Published in Sequoia: News of Religion and Society, Spring/Summer 2006.
The Oakland-based Pace e Bene group has revised and expanded their very successful book and program, From Violence to Wholeness to a whole new level. They have conducted hundreds of workshops uring this format and the final result is an impressive compendium of nonviolence lore and lesson plans. The Engage program is designed for groups but it also stands alone for individuals wanting a resource to thoroughly study nonviolence. I had participated in the From Violence to Wholeness Program, which is why I wanted to review this book for Sequoia. I think Engage lends itself better to group study and practice, and yet, I personally got a lot from simply reading the book on my own.
One of the highlights of this tome is the many stories where nonviolence was the modus operandi - and the results are startling. Gandhi said that too often our histories and news reports focus only on all the wars and killings and that we need to tell the nonviolence successes to make our history [and herstory] more complete. I think he used the example where two brothers are at odds and one kills the other - the murder is what makes the news; if they resolved their conflict peacefully, no one would bother to report it.
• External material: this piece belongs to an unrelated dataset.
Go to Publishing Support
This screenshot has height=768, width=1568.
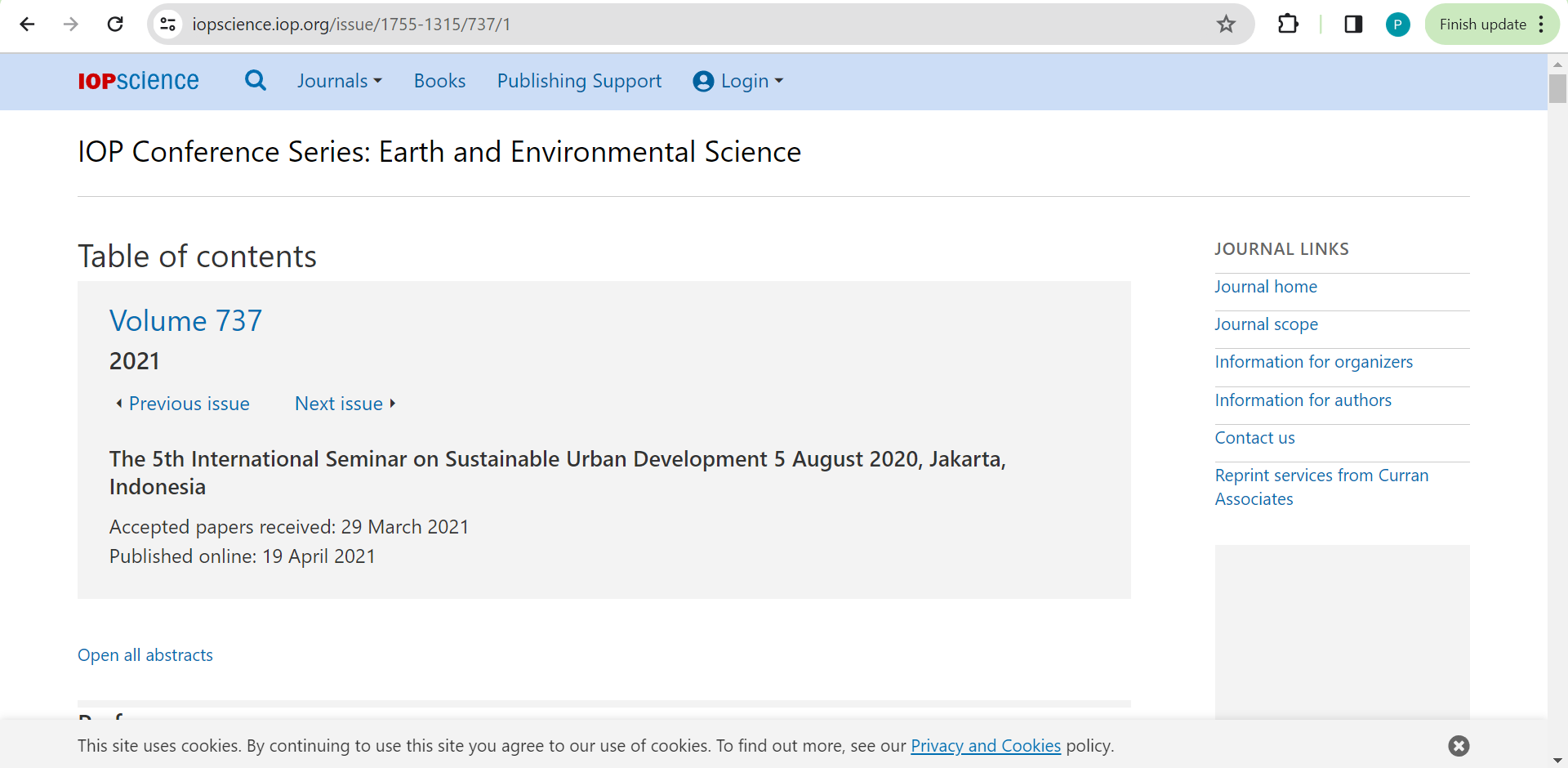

It might have started with Cain and Abel but I suspect the problems are deeper.
Engage explores all those deeper issues. The course of study consists of 12 sessions. The book begins with the personal, for example, that Cain and Abel get angry at each other. Part I is about exploring nonviolent power: our assumptions about violence and nonviolence, the situations we face, how we react (or don’t react) and offers some other ways to look at our world. (Did Cain and Abel have only one model for resolving their differences?) The Engage program offers a number of exercises to help participants discover these reactions in a safe and healthy way, as well as teaching new ways to respond. They move on the structural violence (they name it "Prejudice + Power-over") with good personal and social analysis and critique. The last section covers putting nonviolence power into action that every activist would do well to embrace. Included in this section is also commentary on social movements. The book ends with lots of resources: instructions on how to organize Engage study groups, facilitation guidlines, a bibliography which includes books, videos, organizations, and web sites.
Engage will be useful for many different groups: activists of all stripes, people of different religious and spiritual traditions, people interested in learning nonviolence for the first time, and others who want to apply nonviolence principles to their political, social, or justice issues. This program needs no prior experience and the guidelines for facilitating your own group are included.
This was an ambitious undertaking for a relatively small, non-profit organization. They succeeded in tackling a huge topic and making it accessible to people in all walks of life. Buy the book and explore the possibilities with our own group of friends and activists. The world needs your nonviolent activism now.